Хилари сказал, что делал это неоднократно, но они отказываются верить предупреждениям, и вся беда в том, что не только высокопоставленные чиновники на местах, члены совета в Калькутте и государственные служащие в Шимле почти ничего не знают о настроениях народа, которым правят, но и многие армейские офицеры плохо о них осведомлены.
– В былое время дела обстояли иначе, – сказал Акбар-хан. – Но генералы теперь состарились, разжирели и устали от службы, а офицеры переводятся с одного места на другое так часто, что не успевают узнать обычаи своих подчиненных или заметить, что сипаи начинают роптать. Мне не нравится история, случившаяся в Барракпоре. Правда, там взбунтовался всего один сипай, но, когда он застрелил своего офицера и угрожал убить самого генерала-сахиба, его товарищи молча наблюдали за происходящим и не пытались вмешаться. Однако, по моему мнению, было крайне неразумно расформировывать полк после казни преступника, ибо теперь к великому множеству недовольных прибавились еще три сотни человек, не имеющих хозяина. Из этого выйдет беда, и, думаю, очень скоро.

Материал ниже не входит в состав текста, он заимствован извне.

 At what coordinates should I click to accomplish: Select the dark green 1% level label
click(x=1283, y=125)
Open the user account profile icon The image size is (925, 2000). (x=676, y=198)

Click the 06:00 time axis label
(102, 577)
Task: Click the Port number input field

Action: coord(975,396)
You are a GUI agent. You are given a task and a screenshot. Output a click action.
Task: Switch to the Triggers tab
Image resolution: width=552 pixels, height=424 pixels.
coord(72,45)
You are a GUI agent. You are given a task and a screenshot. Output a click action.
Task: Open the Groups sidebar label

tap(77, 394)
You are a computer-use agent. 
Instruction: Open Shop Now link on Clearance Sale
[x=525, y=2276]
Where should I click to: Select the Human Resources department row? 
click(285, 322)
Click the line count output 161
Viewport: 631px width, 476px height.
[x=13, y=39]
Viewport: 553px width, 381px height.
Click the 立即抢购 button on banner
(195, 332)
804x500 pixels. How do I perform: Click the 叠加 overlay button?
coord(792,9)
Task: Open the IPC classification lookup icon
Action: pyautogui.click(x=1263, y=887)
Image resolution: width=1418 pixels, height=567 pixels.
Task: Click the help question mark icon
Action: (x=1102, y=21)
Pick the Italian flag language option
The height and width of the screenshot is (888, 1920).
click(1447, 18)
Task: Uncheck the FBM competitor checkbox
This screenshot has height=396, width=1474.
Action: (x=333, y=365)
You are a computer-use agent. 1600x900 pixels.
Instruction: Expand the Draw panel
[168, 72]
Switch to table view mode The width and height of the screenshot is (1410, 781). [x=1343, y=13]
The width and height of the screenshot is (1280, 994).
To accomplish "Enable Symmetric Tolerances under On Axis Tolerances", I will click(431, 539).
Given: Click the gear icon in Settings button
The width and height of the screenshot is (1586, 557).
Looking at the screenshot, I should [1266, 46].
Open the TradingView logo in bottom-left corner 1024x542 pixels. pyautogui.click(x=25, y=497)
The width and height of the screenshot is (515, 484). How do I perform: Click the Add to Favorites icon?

– Я тоже так считаю. И когда вспыхнут волнения, мои соотечественники будут потрясены и взбешены подобным вероломством и неблагодарностью. Вот увидите.
– Возможно… если мы доживем до этого, – сказал Акбар-хан. – Вот почему я и говорю: давайте отправимся в горы.
Хилари упаковал свои ящики, часть которых оставил на хранение в доме одного своего знакомого в военном городке за Грядой[3]. Перед отбытием из Дели он намеревался написать несколько писем, которые следовало написать еще много лет назад, но снова отложил это на потом, поскольку Акбар-хану не терпелось поскорее покинуть город, а у него будет полно времени для столь тягостного дела в горах, где царят мир и покой. Кроме того, он так долго никому не писал, что месяц-другой задержки не имеют никакого значения. Утешившись этой мыслью, профессор засунул пачку оставшихся без ответа писем, включая полдюжины адресованных покойной жене, в картонную коробку с надписью «Срочное» и обратился к занятиям поинтереснее.
Весной 1856 года из печати вышла книга «Неизвестные диалекты Индостана» (том 1, проф. Х. Ф. Пелам-Мартин, бакалавр гуманитарных наук, доктор естественных наук, член Королевского научного общества и прочая и прочая), посвященная «Светлой памяти моей жены Изабеллы». Второй том данного сочинения был издан только осенью следующего года и содержал более пространное посвящение: «Аштону Хилари Акбару, с надеждой пробудить в нем интерес к предмету, доставившему бесконечное наслаждение автору. Х. Ф. П.-М.». Но к тому времени и Хилари, и Акбар-хан уже полгода как лежали в могиле, и никто не потрудился поинтересоваться, кто же такой Аштон Хилари Акбар.
Экспедиция двинулась на север, в направлении Тераи и предгорий Дуна, и именно там в начале апреля, когда воздух начал нагреваться и ночная прохлада отступила, их постигло несчастье.
Несколько пилигримов из Хардвара, которых они гостеприимно приняли на ночлег, принесли с собой холеру. Один из них умер в темный предрассветный час, а остальные в страхе бежали, бросив тело товарища, найденное слугами поутру. К вечеру трое людей Хилари заболели, и холера столь быстро справилась со своим черным делом, что ни один из них не дожил до рассвета. В лагере началась паника, многие похватали свои пожитки и скрылись, не истребовав расчета. А на следующий день тяжело занемог Акбар-хан.